Original Paper: https://arxiv.org/abs/2302.09185
By: Albert Lu, Hongxin Zhang, Yanzhe Zhang, Xuezhi Wang, Diyi Yang
Abstract:
The limits of open-ended generative models are unclear, yet increasingly important. What causes them to succeed and what causes them to fail? In this paper, we take a prompt-centric approach to analyzing and bounding the abilities of open-ended generative models. We present a generic methodology of analysis with two challenging prompt constraint types: structural and stylistic. These constraint types are categorized into a set of well-defined constraints that are analyzable by a single prompt. We then systematically create a diverse set of simple, natural, and useful prompts to robustly analyze each individual constraint. Using the GPT-3 text-davinci-002 model as a case study, we generate outputs from our collection of prompts and analyze the model's generative failures. We also show the generalizability of our proposed method on other large models like BLOOM and OPT. Our results and our in-context mitigation strategies reveal open challenges for future research. We have publicly released our code at
In the fast-paced field of Natural Language Processing (NLP), Large Language Models (LLMs) such as GPT-3, BLOOM, and OPT are leading breakthroughs and innovations.
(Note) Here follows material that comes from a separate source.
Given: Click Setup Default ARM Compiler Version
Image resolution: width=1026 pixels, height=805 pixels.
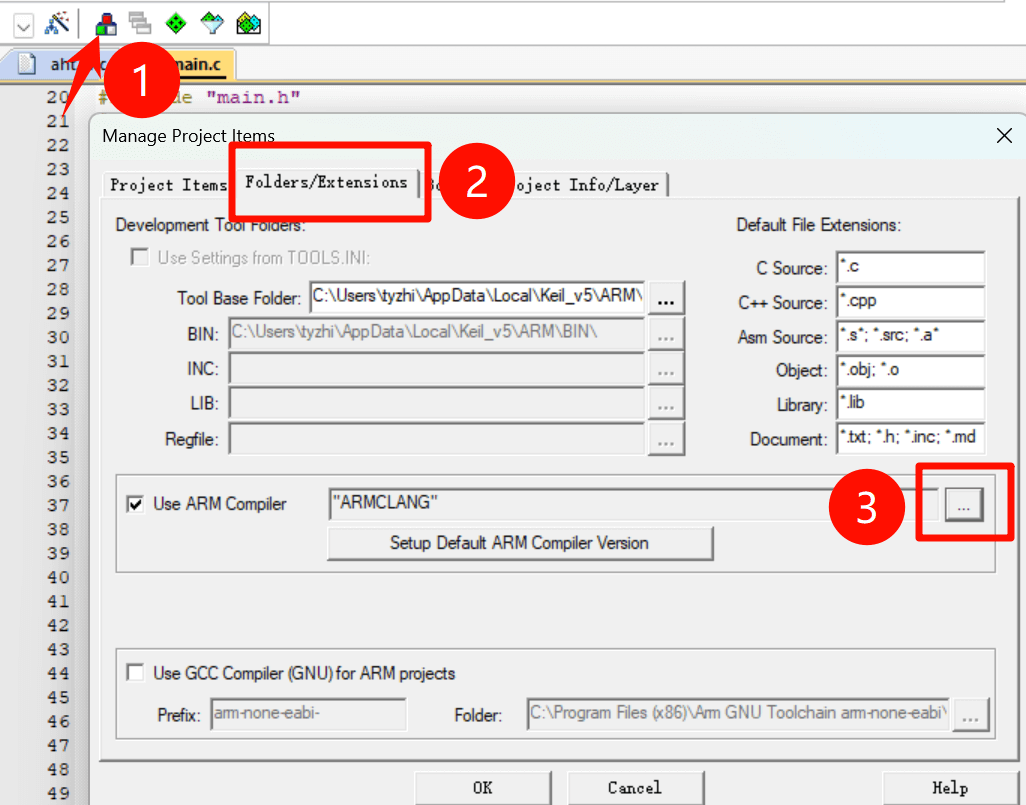Looking at the screenshot, I should tap(519, 543).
Yet, the challenge of how these models handle specific, constrained prompts remains less explored. This post dives into recent findings on this topic, providing AI Engineers in enterprise settings with key insights and strategies to optimize LLM effectiveness.
LLMs have revolutionized how machines understand and generate text that closely mimics human language, paving the way for creative solutions across various sectors.
Recognizing both the strengths and limitations of these models, particularly in response to constrained prompts, is vital as they become more embedded in our tech landscape.